Keeping It Maintained
Vaultwarden releases updates regularly. Since you're using the latest tag, pulling updates is straightforward:
docker compose pull && docker compose up -d
That said, pinning to a specific version tag (like vaultwarden/server:1.30.5) gives you more control over when updates happen, which matters for a service storing sensitive credentials. Check the Vaultwarden GitHub releases page before upgrading.
Also set up automated backups of your ./vw-data directory. A simple cron job that tarballs it and pushes to Backblaze B2 or even just another VPS takes maybe 20 minutes to configure and will save you someday.
# Example backup cron (runs daily at 3am)
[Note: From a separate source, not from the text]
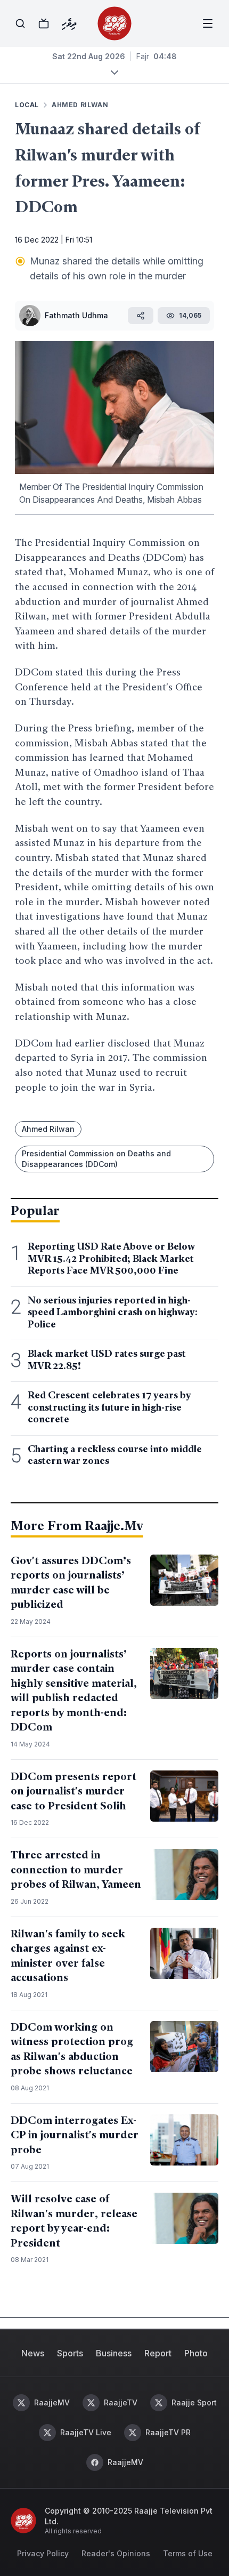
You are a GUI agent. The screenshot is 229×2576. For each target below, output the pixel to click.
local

0 3 * * * tar -czf /root/vw-backup-$(date +\%F).tar.gz /root/vaultwarden/vw-data
Firewall Basics
If you haven't already, enable UFW and lock down your VPS:
sudo ufw allow OpenSSH
sudo ufw allow 'Nginx Full'
sudo ufw enable
This permits SSH, HTTP, and HTTPS while blocking everything else, including direct access to port 8080.
Closing Thoughts
Running your own Vaultwarden instance is one of the more practical self-hosting projects out there because you'll actually use it every day. The maintenance burden is low, the hardware requirements are minimal, and you end up with full ownership of credential data that really does matter. On a $5/month VPS, the total cost comes in well under the Bitwarden premium plan anyway, with the added upside of running whatever other services you want on the same machine.